Where each platform stands
With the crowded playing field, consumers have to choose which streaming platforms they want to pay for. Their choices often come down to what type of content they enjoy, price, and what they already subscribe to.
- Netflix: The clear market leader of streaming platforms was the first to bring streaming of its type to consumers. More than half of U.S. households pay for a Netflix subscription. At the end of March 2020, Netflix reported that it had more than 183 million subscribers.
- Disney+: The platform now has over 50 million subscribers (gaining roughly 22 million between February and April, thanks to the stay-at-home orders).

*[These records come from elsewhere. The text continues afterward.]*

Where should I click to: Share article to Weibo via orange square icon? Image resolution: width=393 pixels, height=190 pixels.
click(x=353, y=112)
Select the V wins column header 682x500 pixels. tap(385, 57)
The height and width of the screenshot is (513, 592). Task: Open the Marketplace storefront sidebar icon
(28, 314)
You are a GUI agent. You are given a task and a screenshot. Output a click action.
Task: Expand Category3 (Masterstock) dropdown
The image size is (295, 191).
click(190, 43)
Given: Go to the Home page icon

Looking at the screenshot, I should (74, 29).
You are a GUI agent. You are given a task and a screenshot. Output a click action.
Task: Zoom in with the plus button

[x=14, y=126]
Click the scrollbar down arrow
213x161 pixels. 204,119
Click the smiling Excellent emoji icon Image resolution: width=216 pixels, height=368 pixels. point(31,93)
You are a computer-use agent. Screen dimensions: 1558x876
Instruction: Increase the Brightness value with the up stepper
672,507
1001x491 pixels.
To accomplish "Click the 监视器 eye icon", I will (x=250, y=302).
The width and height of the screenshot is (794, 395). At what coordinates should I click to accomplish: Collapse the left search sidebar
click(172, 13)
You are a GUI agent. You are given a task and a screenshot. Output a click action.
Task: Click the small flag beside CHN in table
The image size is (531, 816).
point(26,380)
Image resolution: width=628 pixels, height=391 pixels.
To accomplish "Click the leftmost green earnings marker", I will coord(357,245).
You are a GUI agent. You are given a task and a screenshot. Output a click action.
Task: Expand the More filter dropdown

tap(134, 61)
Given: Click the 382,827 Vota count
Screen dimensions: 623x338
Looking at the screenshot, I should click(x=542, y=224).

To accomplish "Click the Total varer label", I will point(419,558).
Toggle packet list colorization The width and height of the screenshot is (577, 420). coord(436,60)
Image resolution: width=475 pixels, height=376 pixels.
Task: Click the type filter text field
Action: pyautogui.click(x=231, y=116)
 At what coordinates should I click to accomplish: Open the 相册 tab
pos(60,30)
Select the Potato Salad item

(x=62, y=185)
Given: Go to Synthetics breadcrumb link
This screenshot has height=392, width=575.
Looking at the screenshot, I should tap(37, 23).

- HBO and HBO Max: HBO and HBO Max have a combined 36 million subscribers. The structure of HBO Max is more complex than other streaming services. For a simple breakdown of HBO’s offerings, read here.
- Peacock: The newest platform gained 10 million subscribers in its first three months.
While millions of households subscribe to streaming services, consumers experience streaming fatigue and are not willing to shell out more money for endless subscriptions. 59% of Americans are not willing to pay more than $20 a month for streaming.
This is a challenge for new platforms because the business model hasn’t been proven yet. To overcome this financial challenge, new contenders are experimenting with advertising options.
Experimenting with ad-supported OTT
As the last to enter the streaming wars, Peacock had no other option to offer ad-supported video on demand (AVOD). It looks like other streaming services will follow suit.
HBO Max will be offering a free, ad-supported plan in a few months.
This is good news for advertisers, because brands need to go where audiences are shifting. According to Cadent’s Viewer Intelligence Graph of holistic deduplicated cross-screen viewership, brands may “miss up to 40 percent of its desired audience reach by ignoring CTV/OTT in its media plan, depending on the target audience segment.”
At first brands may feel like they are advertising blind, but OTT advertising offers data and scalability that companies can learn from to meet goals.
This is a new frontier of advertising—ranging from ad stills when a viewer pauses the show to shoppable ads with QR codes. OTT will soon be big in the world of programmatic and virtual product placement is taking off.
OTT media is going to be essential to the evolving streaming market. We’re excited to see the latest developments.